PROBLEM STATEMENT
Although the data holds pictures, return only the lines from the one containing "This screenshot has" to the end, exactly, and without them.

WORKING DATA
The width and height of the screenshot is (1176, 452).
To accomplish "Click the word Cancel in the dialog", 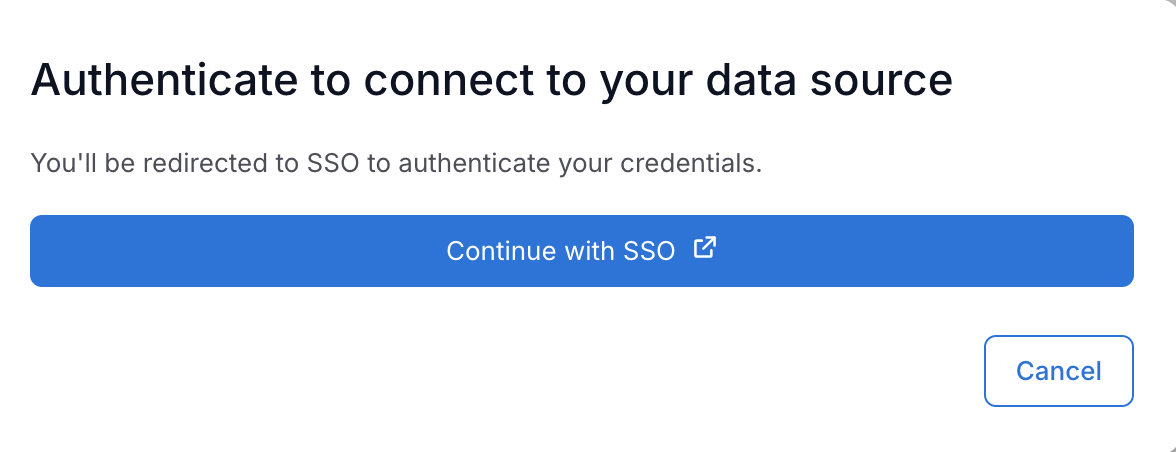I will 1058,371.
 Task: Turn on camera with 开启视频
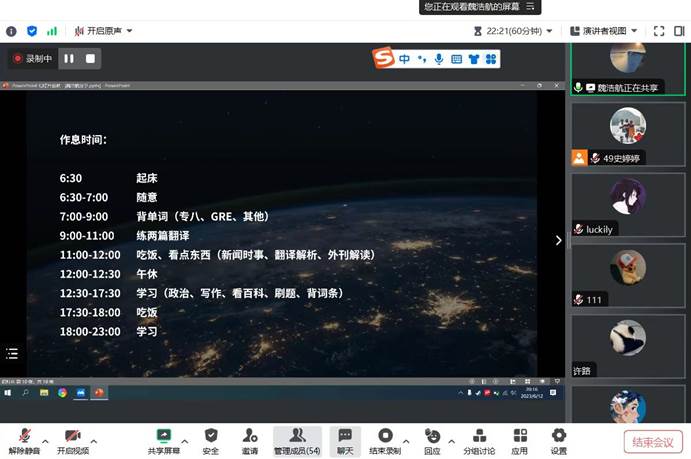click(x=72, y=437)
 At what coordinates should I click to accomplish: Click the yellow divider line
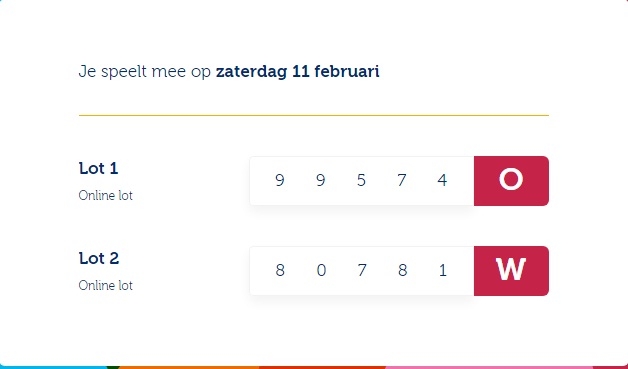tap(314, 115)
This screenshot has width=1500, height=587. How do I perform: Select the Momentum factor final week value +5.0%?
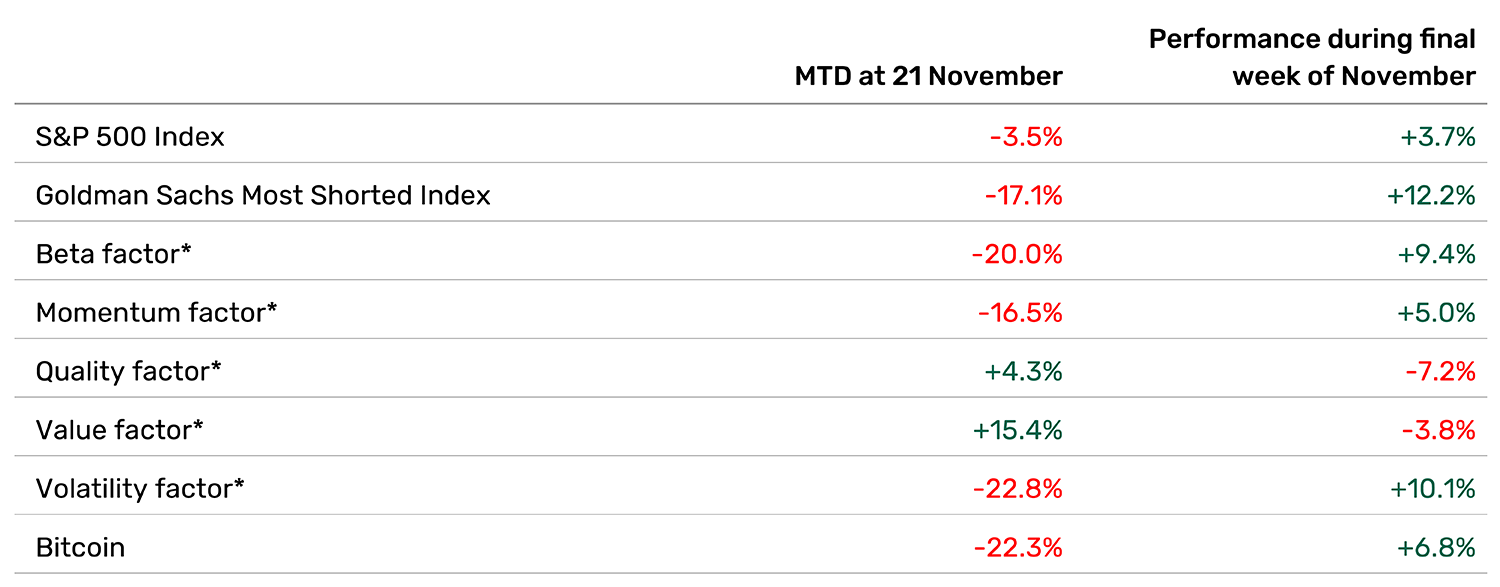(1436, 313)
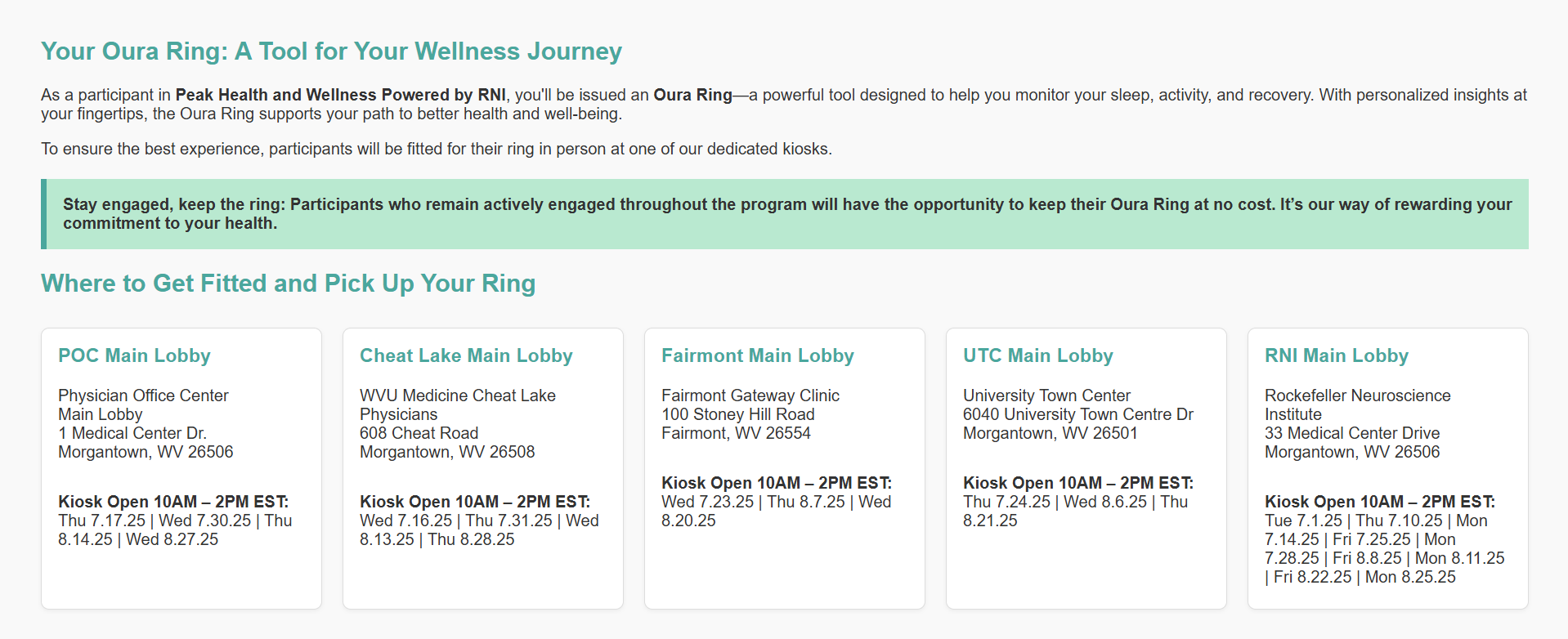Click the 6040 University Town Centre Dr address

pyautogui.click(x=1078, y=414)
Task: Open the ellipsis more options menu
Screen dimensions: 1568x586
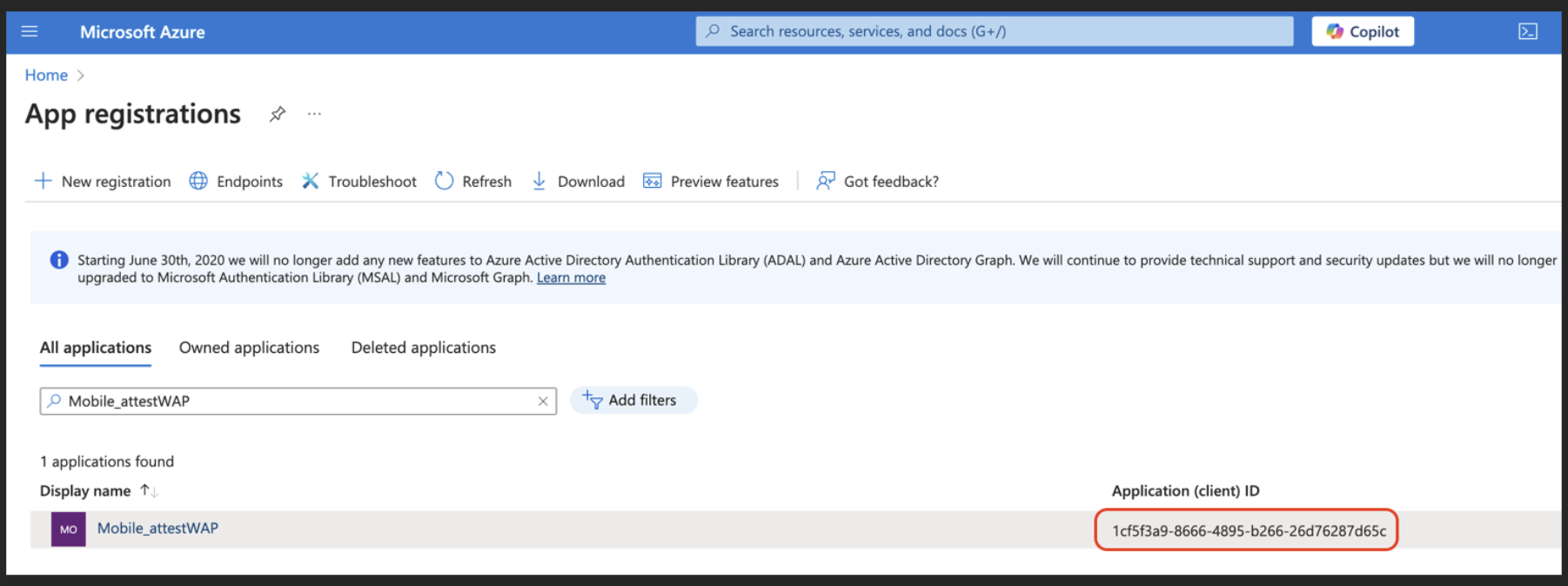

YOUR RESPONSE
This screenshot has width=1500, height=587. How do I perform: Select the Momentum factor final week value +5.0%?
(1436, 313)
Click the 6040 University Town Centre Dr address

pyautogui.click(x=1078, y=414)
Task: Open the ellipsis more options menu
Screen dimensions: 1568x586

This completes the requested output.